Stored data entries
━━━━━━━━
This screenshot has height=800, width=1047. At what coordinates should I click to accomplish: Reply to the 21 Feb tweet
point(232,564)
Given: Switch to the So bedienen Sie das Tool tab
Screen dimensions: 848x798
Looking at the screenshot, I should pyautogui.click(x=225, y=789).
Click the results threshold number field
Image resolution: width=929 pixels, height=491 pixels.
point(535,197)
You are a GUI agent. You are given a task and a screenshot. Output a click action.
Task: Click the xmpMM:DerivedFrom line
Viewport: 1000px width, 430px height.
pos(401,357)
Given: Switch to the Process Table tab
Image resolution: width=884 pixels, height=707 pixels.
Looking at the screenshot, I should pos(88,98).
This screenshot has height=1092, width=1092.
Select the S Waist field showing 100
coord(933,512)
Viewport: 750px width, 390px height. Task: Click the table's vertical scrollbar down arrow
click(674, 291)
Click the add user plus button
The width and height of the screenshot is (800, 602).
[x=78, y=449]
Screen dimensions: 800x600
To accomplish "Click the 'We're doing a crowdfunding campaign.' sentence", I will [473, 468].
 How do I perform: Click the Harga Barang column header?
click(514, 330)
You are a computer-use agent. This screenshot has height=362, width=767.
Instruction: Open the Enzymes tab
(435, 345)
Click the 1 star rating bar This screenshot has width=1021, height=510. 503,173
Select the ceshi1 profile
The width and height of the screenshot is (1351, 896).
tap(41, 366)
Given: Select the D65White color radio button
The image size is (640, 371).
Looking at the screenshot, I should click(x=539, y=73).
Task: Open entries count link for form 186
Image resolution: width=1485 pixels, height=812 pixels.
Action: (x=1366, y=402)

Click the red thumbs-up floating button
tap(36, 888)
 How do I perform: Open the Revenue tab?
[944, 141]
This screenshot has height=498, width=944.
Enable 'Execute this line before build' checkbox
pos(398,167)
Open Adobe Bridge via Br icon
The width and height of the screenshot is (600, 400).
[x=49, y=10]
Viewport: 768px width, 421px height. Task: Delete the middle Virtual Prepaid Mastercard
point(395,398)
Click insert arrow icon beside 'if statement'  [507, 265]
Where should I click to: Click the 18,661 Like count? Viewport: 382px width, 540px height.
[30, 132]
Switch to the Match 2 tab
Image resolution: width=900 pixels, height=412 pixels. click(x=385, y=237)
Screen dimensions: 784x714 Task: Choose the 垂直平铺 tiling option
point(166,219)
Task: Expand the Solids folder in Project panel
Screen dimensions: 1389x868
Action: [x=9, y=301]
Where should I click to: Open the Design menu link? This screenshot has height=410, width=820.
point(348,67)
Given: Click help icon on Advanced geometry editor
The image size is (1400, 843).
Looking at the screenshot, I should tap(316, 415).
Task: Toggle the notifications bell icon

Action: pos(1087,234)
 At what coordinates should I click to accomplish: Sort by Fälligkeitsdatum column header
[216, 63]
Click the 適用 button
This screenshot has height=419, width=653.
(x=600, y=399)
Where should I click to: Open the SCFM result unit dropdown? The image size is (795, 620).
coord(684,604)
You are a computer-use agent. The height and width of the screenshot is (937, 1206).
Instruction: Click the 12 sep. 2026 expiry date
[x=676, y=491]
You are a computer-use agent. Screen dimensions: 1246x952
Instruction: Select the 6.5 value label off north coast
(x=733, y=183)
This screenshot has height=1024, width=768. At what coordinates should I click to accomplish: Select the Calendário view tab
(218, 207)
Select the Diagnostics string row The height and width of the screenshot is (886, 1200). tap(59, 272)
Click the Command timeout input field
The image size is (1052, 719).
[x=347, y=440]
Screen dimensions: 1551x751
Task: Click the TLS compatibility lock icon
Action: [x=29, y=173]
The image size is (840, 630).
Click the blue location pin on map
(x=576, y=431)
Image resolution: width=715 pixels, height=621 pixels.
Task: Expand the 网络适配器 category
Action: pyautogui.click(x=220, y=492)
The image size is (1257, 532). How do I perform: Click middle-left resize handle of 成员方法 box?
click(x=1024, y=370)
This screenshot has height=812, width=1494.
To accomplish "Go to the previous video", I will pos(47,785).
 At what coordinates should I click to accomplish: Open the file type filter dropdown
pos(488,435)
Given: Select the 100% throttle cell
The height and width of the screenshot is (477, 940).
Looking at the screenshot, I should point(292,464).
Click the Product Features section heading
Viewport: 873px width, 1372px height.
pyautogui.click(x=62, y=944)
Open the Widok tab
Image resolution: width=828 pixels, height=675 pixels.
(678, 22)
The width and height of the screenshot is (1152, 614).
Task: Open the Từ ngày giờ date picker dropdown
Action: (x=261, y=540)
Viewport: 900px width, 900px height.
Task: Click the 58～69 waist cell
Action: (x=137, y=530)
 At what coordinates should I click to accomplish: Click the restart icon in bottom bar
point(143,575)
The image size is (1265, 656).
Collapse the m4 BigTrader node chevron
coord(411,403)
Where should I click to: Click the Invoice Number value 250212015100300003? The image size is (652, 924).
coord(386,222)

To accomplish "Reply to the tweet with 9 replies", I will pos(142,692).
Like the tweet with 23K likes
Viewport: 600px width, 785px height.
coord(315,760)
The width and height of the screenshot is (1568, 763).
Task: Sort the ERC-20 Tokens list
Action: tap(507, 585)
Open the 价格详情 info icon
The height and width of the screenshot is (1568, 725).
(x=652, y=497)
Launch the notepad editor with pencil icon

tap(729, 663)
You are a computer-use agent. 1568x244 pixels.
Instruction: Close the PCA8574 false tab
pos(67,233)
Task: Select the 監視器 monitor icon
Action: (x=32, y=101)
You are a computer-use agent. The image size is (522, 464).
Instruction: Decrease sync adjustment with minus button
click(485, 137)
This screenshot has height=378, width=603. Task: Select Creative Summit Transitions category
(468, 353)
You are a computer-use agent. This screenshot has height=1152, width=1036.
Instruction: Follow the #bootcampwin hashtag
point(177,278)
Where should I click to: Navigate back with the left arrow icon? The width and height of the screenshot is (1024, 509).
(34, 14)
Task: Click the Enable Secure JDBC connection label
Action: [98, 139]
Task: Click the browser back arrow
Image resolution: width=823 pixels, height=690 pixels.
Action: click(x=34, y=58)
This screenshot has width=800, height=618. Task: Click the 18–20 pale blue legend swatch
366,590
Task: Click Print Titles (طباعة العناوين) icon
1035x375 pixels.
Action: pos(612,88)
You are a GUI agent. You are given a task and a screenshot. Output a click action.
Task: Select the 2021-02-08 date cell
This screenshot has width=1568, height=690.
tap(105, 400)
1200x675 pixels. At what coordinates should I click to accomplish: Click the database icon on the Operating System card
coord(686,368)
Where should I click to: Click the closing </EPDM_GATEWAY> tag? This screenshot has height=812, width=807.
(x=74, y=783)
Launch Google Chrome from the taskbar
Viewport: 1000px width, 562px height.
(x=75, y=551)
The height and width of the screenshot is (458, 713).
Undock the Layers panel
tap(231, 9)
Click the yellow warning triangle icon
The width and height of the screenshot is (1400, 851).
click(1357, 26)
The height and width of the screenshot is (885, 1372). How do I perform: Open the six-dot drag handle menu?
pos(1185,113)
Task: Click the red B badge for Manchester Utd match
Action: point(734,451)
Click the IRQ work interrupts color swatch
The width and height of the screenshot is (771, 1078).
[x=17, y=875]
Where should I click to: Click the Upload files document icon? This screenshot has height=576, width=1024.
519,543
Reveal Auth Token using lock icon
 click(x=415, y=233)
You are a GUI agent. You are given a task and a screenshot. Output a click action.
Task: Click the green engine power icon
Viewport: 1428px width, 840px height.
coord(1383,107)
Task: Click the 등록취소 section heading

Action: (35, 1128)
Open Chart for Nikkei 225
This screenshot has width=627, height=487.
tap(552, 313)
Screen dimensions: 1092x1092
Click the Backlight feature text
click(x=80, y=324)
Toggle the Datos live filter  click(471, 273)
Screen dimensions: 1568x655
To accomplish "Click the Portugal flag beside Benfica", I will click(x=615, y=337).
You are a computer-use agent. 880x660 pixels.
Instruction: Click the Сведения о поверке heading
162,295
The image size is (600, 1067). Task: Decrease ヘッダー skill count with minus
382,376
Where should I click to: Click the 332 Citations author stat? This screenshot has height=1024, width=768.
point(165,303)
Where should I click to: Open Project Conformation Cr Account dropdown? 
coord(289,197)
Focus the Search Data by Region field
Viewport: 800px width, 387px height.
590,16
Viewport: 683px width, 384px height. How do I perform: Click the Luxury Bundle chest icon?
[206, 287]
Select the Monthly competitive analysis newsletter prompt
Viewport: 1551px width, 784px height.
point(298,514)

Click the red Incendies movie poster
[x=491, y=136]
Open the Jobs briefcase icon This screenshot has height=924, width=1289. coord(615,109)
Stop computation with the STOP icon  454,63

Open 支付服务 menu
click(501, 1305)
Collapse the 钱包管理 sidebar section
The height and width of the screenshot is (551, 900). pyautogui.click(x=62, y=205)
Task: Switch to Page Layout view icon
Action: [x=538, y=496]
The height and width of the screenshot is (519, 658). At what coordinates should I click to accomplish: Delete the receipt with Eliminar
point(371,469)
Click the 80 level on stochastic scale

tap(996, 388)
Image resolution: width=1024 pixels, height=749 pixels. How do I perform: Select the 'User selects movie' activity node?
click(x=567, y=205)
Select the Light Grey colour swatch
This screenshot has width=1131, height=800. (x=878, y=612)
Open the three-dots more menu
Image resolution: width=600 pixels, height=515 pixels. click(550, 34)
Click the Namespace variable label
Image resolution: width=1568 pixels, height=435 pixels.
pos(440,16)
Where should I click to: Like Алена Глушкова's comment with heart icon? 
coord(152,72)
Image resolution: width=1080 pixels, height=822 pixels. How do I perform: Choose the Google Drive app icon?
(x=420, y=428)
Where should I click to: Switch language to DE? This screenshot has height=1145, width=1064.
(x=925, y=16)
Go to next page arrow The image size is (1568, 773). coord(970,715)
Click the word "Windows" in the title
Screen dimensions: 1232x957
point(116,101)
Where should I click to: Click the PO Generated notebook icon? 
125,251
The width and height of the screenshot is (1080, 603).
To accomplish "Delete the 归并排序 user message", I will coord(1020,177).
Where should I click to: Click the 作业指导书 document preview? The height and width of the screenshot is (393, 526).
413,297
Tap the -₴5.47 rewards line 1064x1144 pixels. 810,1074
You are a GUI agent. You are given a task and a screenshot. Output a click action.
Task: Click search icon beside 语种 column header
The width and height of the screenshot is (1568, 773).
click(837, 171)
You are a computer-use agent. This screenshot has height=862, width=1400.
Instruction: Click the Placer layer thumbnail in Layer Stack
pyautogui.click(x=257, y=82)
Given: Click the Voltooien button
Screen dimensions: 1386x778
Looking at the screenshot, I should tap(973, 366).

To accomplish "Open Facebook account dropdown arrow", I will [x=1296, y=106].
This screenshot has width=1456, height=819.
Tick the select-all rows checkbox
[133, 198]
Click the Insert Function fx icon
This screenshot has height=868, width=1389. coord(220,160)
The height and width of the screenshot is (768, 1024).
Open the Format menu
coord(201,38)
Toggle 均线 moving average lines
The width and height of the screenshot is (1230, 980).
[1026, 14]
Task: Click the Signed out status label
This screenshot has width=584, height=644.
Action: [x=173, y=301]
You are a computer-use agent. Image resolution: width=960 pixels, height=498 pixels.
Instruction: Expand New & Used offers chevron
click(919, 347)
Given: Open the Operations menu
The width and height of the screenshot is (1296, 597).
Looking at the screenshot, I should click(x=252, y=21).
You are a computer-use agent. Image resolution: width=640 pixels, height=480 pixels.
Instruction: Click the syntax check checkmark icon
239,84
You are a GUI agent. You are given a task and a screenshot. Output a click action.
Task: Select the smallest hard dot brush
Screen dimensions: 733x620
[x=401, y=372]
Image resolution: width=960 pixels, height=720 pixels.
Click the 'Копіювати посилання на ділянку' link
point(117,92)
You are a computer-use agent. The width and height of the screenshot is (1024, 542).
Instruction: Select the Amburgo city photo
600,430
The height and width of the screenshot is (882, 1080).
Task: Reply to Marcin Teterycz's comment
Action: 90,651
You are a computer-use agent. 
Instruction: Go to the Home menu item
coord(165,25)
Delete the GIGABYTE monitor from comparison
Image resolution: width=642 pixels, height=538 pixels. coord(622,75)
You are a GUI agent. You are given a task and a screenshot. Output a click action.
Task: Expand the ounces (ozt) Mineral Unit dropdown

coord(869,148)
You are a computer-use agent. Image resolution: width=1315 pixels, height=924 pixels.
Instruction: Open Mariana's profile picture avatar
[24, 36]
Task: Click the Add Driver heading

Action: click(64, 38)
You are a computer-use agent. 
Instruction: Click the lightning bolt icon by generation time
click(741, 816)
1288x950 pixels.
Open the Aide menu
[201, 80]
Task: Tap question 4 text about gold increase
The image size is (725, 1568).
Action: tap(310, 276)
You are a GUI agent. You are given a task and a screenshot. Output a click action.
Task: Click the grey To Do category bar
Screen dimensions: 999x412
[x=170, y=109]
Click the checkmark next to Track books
━━━━━━━━
-- Task objective --
If a line in the data above holds the string "beside", copy it.

-- Exercise solution --
Click insert arrow icon beside 'if statement'  [507, 265]
To accomplish "Click the Portugal flag beside Benfica", I will click(x=615, y=337).
Task: Click search icon beside 语种 column header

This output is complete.